══ Source extract ══

Each node represents a paper, and the link between them represents the citation relationship. It is splitted to train, validation and test set. This is also a common baseline for most graph neural network papers.

In [None]:
from dgl.data import CoraDataset
import torch as th
dataset = CoraDataset()
g = dataset[0]
print(g)

## Extract masks and print dataset statistics

In [None]:
num_labels = g.ndata['label'].max().item()+1 # label index started from 0
feature_dim = g.ndata['feat'].shape[1]
train_mask = g.ndata['train_mask'].to(th.bool)
val_mask = g.ndata['val_mask'].to(th.bool)
test_mask = g.ndata['test_mask'].to(th.bool)
print("Node feature dimension: {}".format(feature_dim))
print("Number of labels: {}".format(num_labels))
print("Number of nodes for training: {}".format(train_mask.long().sum()))
print("Number of nodes for validataion: {}".format(val_mask.long().sum()))
print("Number of nodes for testing: {}".format(test_mask.long().sum()))

## Setup Model and Train

In this challenge, you will need to write the below part to achieve better performance on the test set. You can change the model structure, use other dgl [nn modules](https://docs.dgl.ai/api/python/nn.pytorch.html#module-dgl.nn.pytorch.conv), tuning hyperparameters in optimizers, add early stopping and so on. You need to finish the model with the training loop. Use trained model for further evaluation on test set. 

**However, please remember only using training data in the training loop below**. (such as `g.ndata['label'][train_mask]`)

In [None]:
class Model(nn.Module):
    def __init__(self, ...):
        pass
        
    def forward(self, g, inputs):
        pass
    

model = Model(...)

## Evaluate result on the test set

In [None]:
model.eval()
logits = model(g, g.ndata['feat'])
test_acc = (logits.argmax(1)==g.ndata['label'])[test_mask].float().mean()
print('Test accuracy: {:.4f}'.format(test_acc))

═══

Request 1: Reproduce verbatim the portion of the Cora notebook excerpt running from "Each node represents" down to "neural network papers.".
Request 2: According to the Cora notebook excerpt, what does the link between two nodes represent?
Request 3: For each statement below, indicate whether it agrees with the Cora notebook excerpt, answering yes or no and quoting the deciding words. (a) The dataset is divided into training, validation and test sets. (b) The training loop may make use of validation data. (c) Each node stands for a paper.

══ Extracted material ══

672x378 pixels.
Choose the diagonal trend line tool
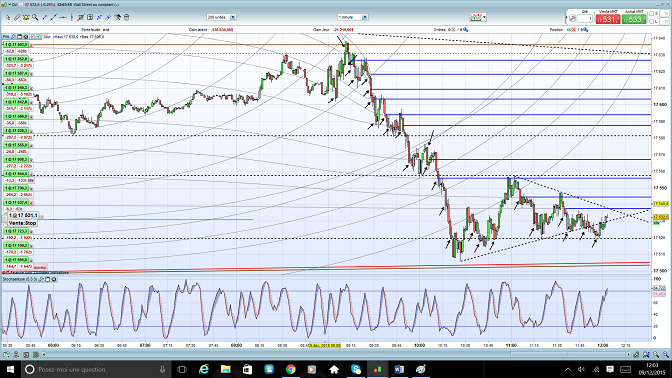(53, 18)
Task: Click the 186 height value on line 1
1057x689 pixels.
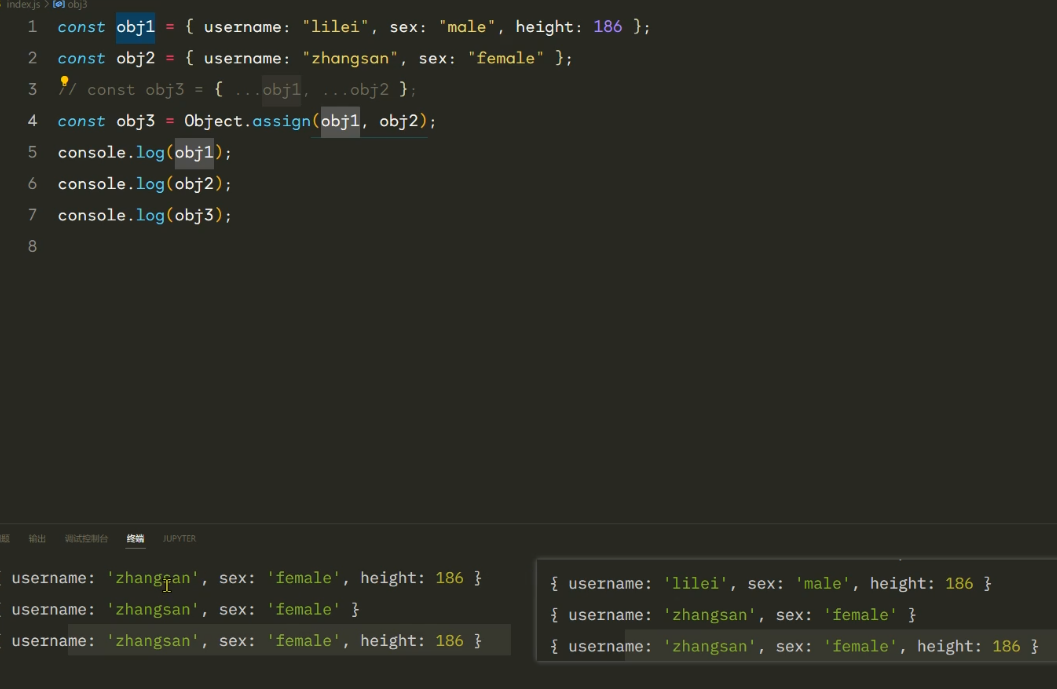Action: pos(607,27)
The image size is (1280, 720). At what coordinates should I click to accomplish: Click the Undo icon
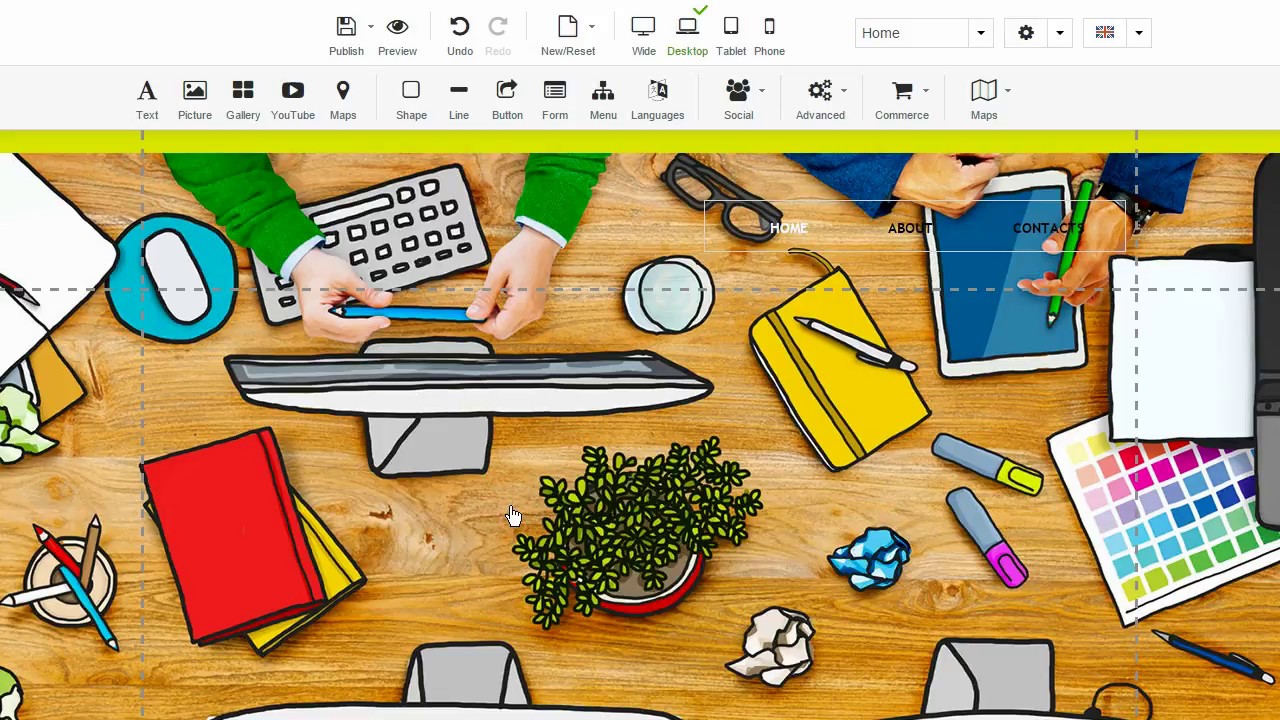pyautogui.click(x=460, y=36)
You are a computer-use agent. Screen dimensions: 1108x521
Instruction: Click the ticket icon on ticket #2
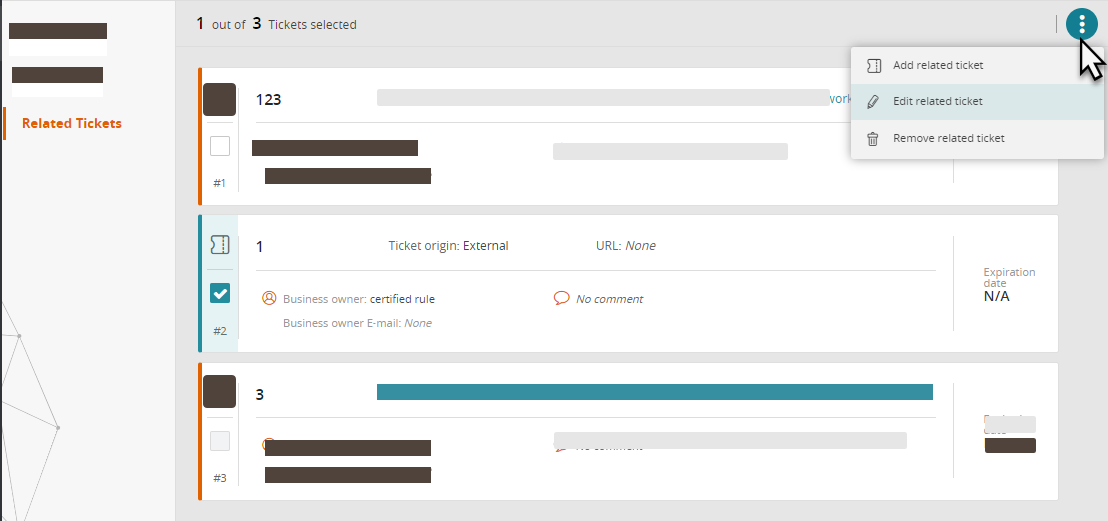tap(220, 245)
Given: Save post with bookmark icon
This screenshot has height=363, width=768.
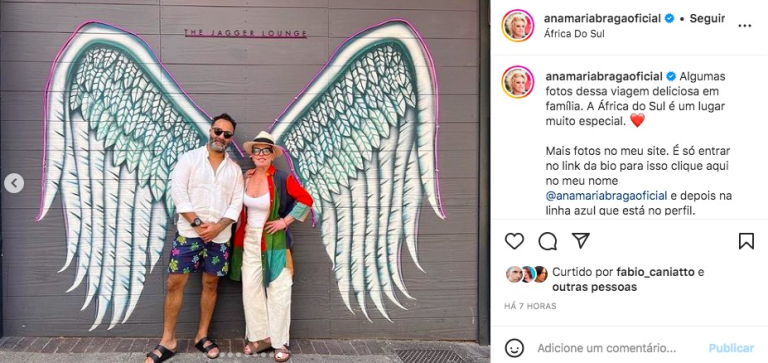Looking at the screenshot, I should [746, 241].
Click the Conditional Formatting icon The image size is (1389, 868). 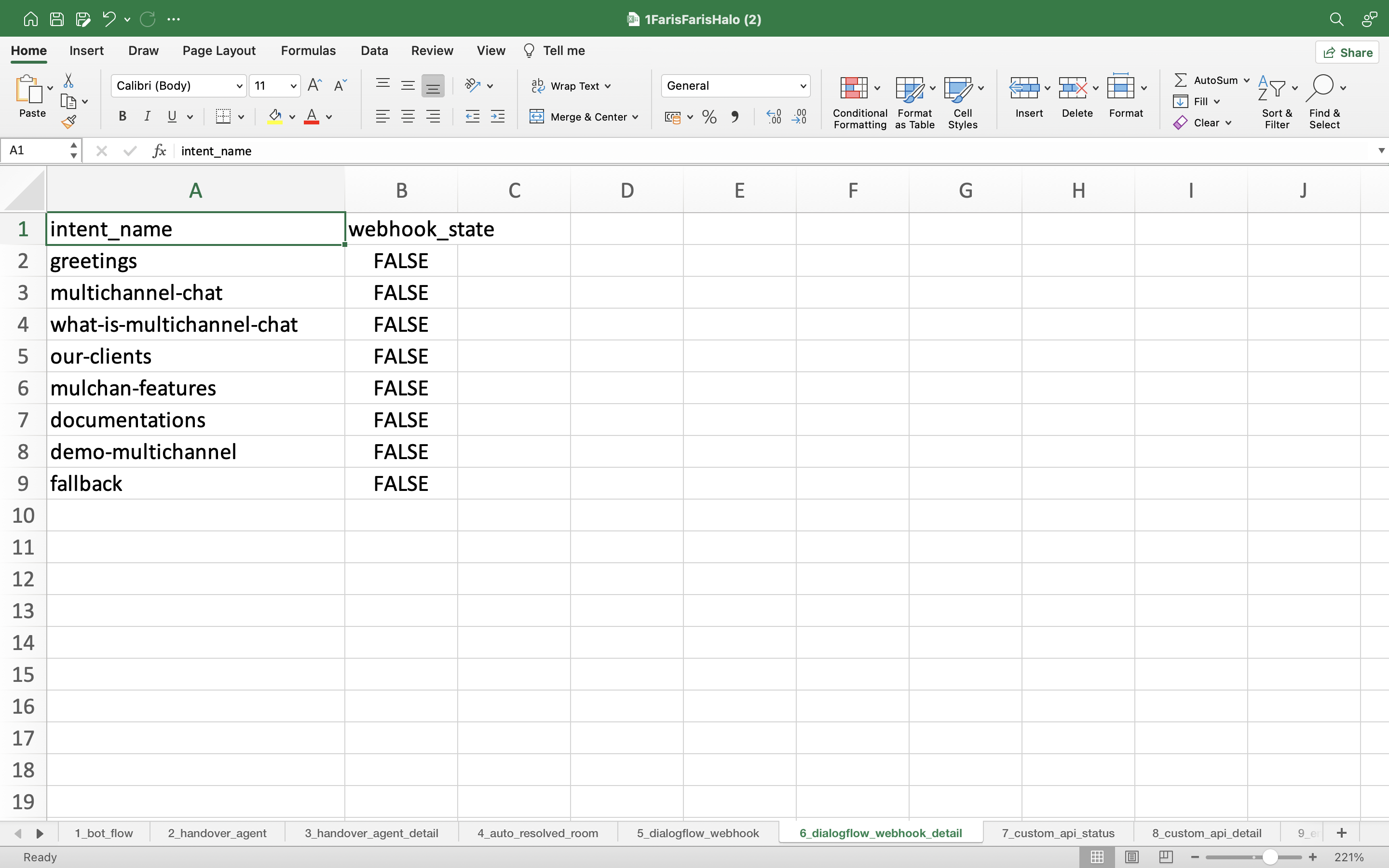(x=854, y=88)
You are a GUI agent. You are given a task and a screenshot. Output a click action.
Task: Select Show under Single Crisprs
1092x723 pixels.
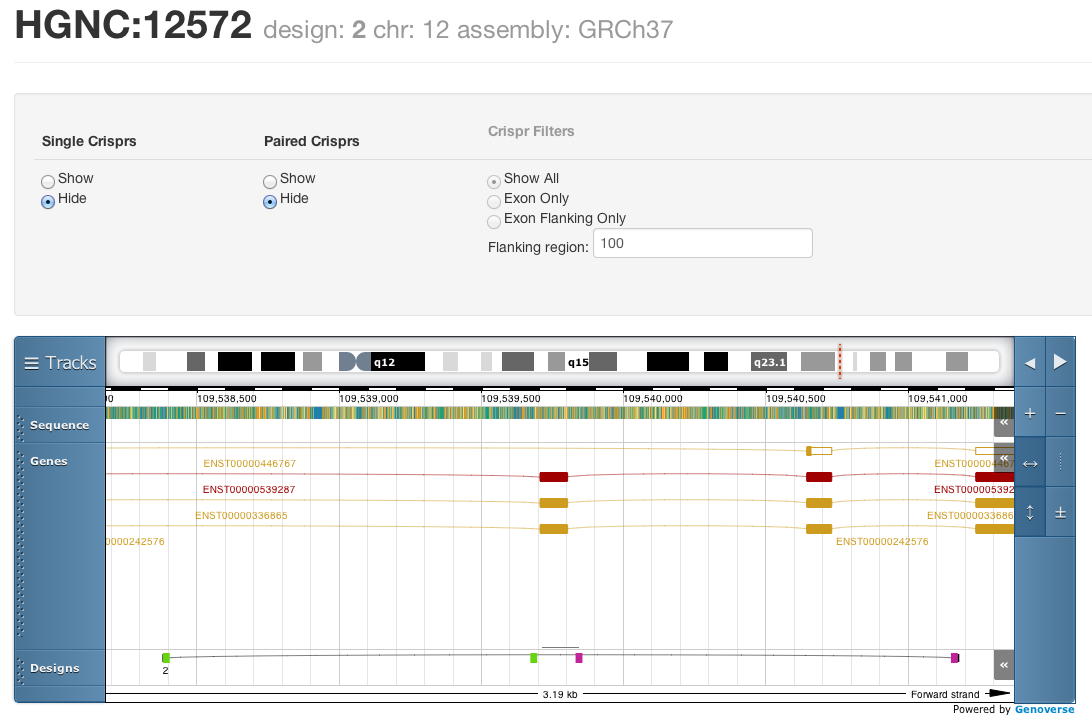pyautogui.click(x=48, y=182)
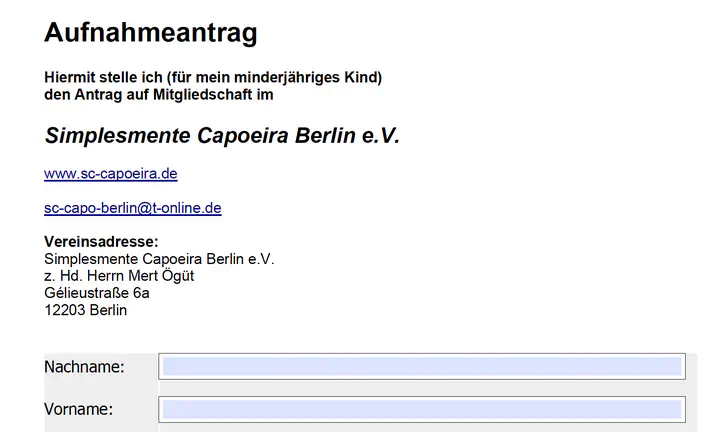Click the Aufnahmeantrag main heading

coord(151,33)
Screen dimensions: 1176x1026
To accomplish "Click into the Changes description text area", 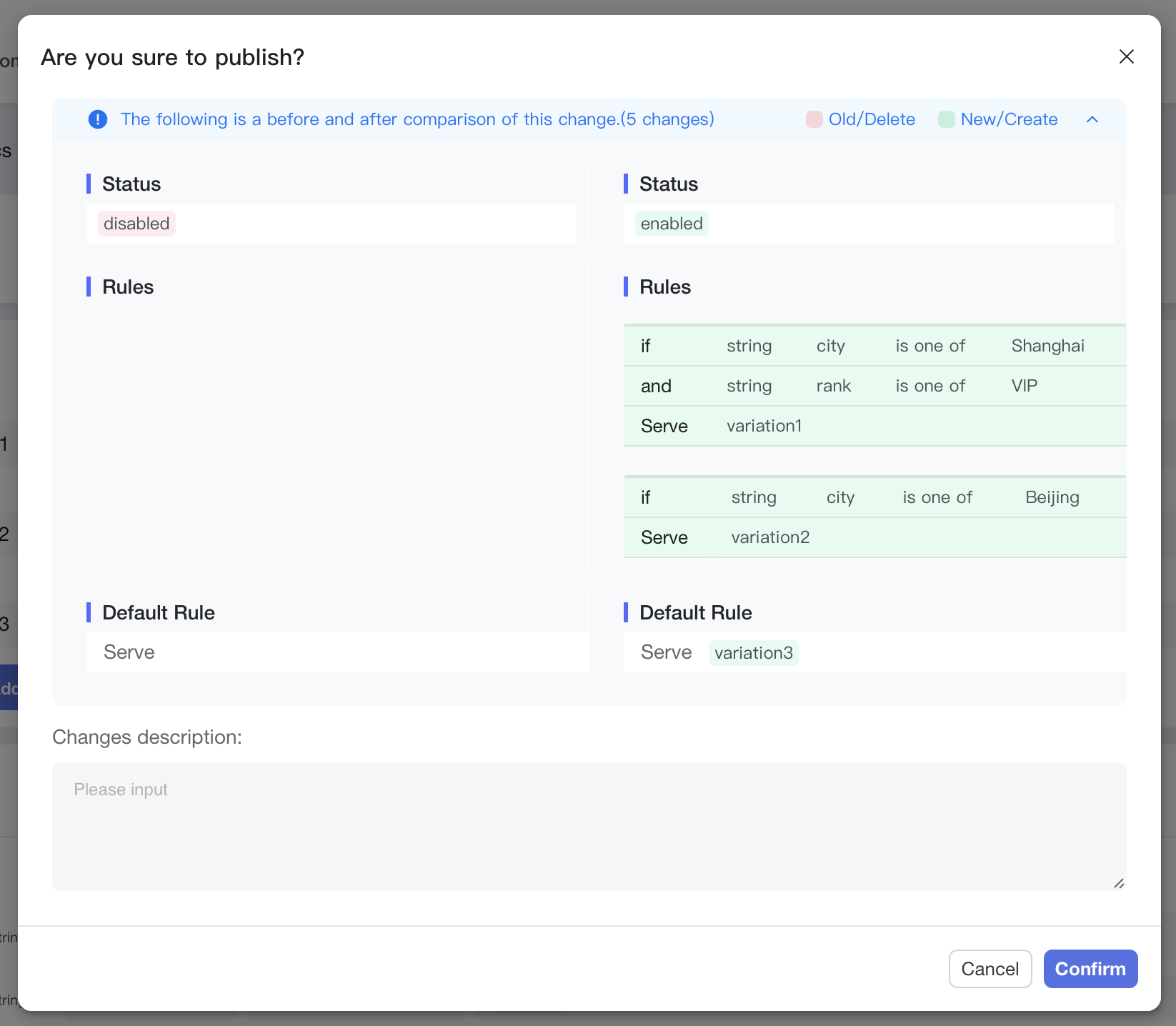I will pyautogui.click(x=589, y=826).
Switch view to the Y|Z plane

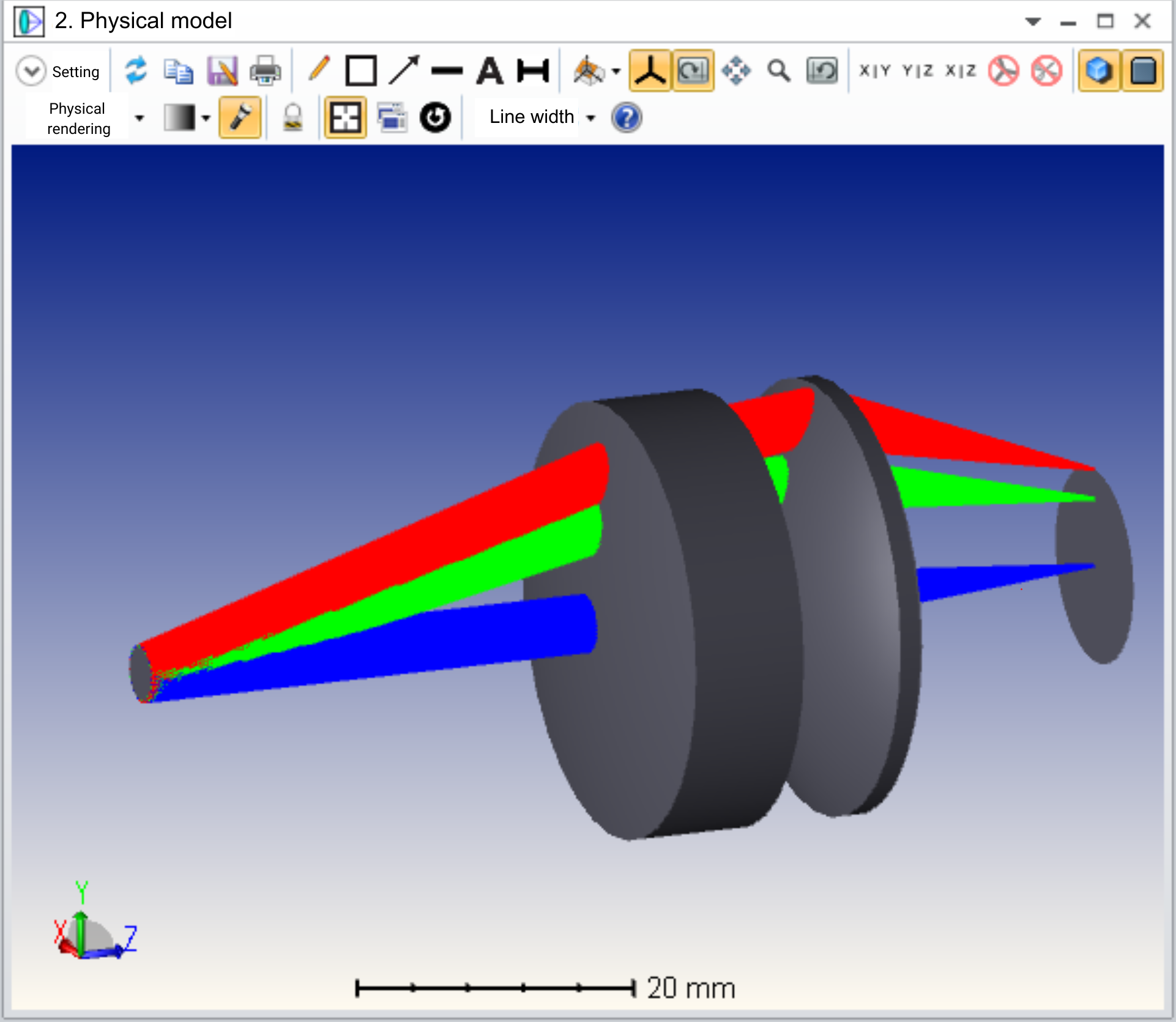tap(917, 70)
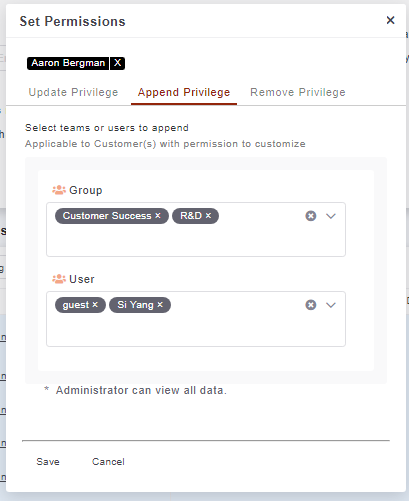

═══

Task output 1:
Each node represents a paper, and the link between them represents the citation relationship. It is splitted to train, validation and test set. This is also a common baseline for most graph neural network papers.

Task output 2: The citation relationship between papers.

Task output 3:
(a) Yes: "It is splitted to train, validation and test set."
(b) No: "please remember only using training data in the training loop below"
(c) Yes: "Each node represents a paper"